A resolution in accordance with the above will require 2/3 majority of the votes and the shares represented at the AGM.
C. DOCUMENTATION
The Accounts and the Consolidated Accounts and the complete proposals of the Board of Directors under items 15-16 and the Auditor's statement under item 9 (b) will as from Tuesday April 7, 2009 be available at the company's premises in Lund and upon request be sent to shareholders who state their address. The documents will also be available at the website of the Company, www.bioinvent.se.
The total number of shares and votes in the company amounts to 55,660,889.
___
Lund in March 2009
The Board of Directors
BIOINVENT INTERNATIONAL AB (PUBL)
For further information, please contact:
BioInvent International AB
Svein Mathisen
President & CEO
Tel: +46 (0)46-286 85 67
Mobile: +46 (0)708-97 82 13
E-mail: [email protected]
Cristina Glad
Executive Vice President
Tel: +46 (0)46-286 85 51
Mobile: +46 (0)708-16 85 70
E-mail: [email protected]
Legal disclaimer
This press release contains statements about the future, consisting of subjective assumptions and forecasts for future scenarios.

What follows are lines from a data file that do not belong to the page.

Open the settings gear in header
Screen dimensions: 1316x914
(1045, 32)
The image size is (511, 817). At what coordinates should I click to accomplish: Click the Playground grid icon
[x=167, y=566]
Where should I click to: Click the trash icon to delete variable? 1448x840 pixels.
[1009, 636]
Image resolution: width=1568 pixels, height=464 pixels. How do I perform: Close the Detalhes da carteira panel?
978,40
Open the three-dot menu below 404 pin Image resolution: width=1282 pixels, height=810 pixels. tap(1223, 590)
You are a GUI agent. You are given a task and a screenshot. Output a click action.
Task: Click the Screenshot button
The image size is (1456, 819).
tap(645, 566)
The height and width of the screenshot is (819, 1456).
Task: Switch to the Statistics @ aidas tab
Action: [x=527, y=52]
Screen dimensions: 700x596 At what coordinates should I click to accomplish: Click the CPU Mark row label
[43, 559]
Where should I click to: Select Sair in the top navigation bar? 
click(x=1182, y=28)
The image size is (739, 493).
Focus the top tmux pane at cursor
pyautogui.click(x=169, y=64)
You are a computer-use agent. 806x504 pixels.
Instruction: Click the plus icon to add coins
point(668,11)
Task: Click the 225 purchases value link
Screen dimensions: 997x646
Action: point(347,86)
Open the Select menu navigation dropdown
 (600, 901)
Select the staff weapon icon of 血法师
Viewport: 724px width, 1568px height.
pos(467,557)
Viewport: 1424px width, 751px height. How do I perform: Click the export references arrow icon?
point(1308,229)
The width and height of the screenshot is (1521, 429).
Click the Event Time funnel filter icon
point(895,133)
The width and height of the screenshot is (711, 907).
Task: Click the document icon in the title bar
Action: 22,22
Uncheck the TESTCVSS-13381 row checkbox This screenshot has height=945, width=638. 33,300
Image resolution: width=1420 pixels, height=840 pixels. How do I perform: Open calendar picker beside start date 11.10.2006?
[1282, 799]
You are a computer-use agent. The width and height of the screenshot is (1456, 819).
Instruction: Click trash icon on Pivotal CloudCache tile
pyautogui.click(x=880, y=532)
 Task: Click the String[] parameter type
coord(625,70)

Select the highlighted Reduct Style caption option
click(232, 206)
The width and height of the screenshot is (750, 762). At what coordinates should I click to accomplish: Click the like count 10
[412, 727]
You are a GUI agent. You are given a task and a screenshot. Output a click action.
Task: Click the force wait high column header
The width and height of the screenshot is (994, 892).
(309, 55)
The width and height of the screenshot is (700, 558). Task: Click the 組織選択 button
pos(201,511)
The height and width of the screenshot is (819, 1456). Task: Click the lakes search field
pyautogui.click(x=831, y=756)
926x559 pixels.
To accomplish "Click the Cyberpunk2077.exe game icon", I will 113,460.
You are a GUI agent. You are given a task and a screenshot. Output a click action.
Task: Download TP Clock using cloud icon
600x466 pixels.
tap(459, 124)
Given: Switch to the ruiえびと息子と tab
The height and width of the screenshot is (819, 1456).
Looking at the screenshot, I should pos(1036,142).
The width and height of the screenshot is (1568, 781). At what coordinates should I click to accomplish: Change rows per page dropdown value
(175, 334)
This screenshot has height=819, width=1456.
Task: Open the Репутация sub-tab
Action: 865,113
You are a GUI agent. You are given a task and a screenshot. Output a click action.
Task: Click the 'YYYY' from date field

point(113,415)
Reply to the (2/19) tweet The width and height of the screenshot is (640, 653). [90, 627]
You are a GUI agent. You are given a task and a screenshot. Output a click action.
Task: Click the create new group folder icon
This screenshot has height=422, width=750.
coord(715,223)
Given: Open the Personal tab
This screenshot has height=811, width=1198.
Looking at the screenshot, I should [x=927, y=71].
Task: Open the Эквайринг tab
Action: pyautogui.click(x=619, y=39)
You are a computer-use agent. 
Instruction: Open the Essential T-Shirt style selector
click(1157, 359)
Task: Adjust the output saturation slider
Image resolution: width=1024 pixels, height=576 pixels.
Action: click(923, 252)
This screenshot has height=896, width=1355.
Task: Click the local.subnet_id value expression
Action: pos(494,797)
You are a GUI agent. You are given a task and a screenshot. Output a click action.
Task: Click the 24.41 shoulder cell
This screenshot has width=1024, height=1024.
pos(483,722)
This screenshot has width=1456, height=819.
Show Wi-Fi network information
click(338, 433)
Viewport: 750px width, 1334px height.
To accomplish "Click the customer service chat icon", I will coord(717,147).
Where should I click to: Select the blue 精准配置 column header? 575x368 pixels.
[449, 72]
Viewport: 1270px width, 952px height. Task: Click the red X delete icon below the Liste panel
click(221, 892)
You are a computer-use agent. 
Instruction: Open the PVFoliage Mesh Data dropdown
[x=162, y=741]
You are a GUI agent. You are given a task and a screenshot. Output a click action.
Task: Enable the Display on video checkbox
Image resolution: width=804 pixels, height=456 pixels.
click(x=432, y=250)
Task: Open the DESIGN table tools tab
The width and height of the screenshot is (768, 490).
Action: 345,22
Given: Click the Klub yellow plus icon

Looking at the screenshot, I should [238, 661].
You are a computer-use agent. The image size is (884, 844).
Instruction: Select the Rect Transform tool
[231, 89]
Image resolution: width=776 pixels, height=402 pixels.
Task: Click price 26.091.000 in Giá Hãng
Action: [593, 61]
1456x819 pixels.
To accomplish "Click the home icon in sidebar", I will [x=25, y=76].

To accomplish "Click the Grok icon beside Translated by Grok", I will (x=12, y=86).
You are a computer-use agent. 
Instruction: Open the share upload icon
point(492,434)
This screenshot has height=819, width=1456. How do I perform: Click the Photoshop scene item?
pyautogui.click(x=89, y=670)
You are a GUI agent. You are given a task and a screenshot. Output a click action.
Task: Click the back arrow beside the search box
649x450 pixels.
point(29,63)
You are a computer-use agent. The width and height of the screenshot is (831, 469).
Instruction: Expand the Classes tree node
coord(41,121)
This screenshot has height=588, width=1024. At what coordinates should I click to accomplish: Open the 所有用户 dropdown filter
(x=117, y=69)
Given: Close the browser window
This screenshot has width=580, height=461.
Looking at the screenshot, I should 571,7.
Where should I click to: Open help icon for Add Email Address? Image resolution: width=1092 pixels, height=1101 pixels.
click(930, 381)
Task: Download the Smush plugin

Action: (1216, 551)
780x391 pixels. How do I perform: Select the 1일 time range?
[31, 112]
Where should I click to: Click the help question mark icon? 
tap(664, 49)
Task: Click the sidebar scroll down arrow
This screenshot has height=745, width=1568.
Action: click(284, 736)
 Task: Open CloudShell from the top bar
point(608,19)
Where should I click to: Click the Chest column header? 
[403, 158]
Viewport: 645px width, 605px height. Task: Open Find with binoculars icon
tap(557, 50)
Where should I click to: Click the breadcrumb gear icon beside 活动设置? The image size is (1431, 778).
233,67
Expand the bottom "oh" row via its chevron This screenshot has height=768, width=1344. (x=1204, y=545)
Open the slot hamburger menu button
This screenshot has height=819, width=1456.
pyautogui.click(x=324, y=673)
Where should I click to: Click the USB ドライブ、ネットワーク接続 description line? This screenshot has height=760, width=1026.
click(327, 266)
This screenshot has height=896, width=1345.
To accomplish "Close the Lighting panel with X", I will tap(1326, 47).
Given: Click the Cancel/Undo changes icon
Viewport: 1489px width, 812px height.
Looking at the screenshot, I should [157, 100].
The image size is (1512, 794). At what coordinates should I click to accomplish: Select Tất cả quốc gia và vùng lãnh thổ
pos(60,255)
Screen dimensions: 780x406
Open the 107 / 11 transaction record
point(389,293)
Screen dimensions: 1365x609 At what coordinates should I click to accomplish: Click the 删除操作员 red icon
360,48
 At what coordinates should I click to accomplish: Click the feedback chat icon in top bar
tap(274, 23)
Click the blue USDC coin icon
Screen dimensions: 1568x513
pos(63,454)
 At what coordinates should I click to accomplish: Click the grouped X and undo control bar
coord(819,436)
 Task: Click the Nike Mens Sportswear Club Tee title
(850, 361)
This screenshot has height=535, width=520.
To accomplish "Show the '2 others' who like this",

Predictions for the future only apply as of the date they are made and are, by their very nature, in the same way as research and development work in the biotech segment, associated with risk and uncertainty. With this in mind, the actual outcome may deviate significantly from the scenarios described in this press release.
Notes to Editors:
About BioInvent
BioInvent International AB, listed on the NASDAQ OMX Stockholm (BINV), is a research-based pharmaceutical company that focuses on developing antibody drugs. The Company is currently running innovative drug projects within the areas of thrombosis, cancer and atherosclerosis. The Company has signed various strategic alliances around these product candidates and is developing them in collaboration with partners including Genentech, Roche and ThromboGenics.
These projects are based around a competitive and in substance patented antibody development platform. The scope and strength of this platform is also utilised by partners, such as ALK-Abelló, Bayer HealthCare, ImmunoGen, OrbusNeich, Sanofi-Aventis, UCB and XOMA. More information is available at www.bioinvent.com.
BioInvent International AB (publ) Co. reg. No. 556537-7263, Address: Sölvegatan 41 Mailing address: SE-223 70 LUND Tel: +46 (0)46 286 85 50 [email protected] www.bioinvent.com
Information disclosed in this press release is provided herein pursuant to the Swedish Securities Markets Act and/or the Swedish Financial Instruments Trading Act. The information was submitted for publication at 10.15 a.m. CET, on 20 March, 2009.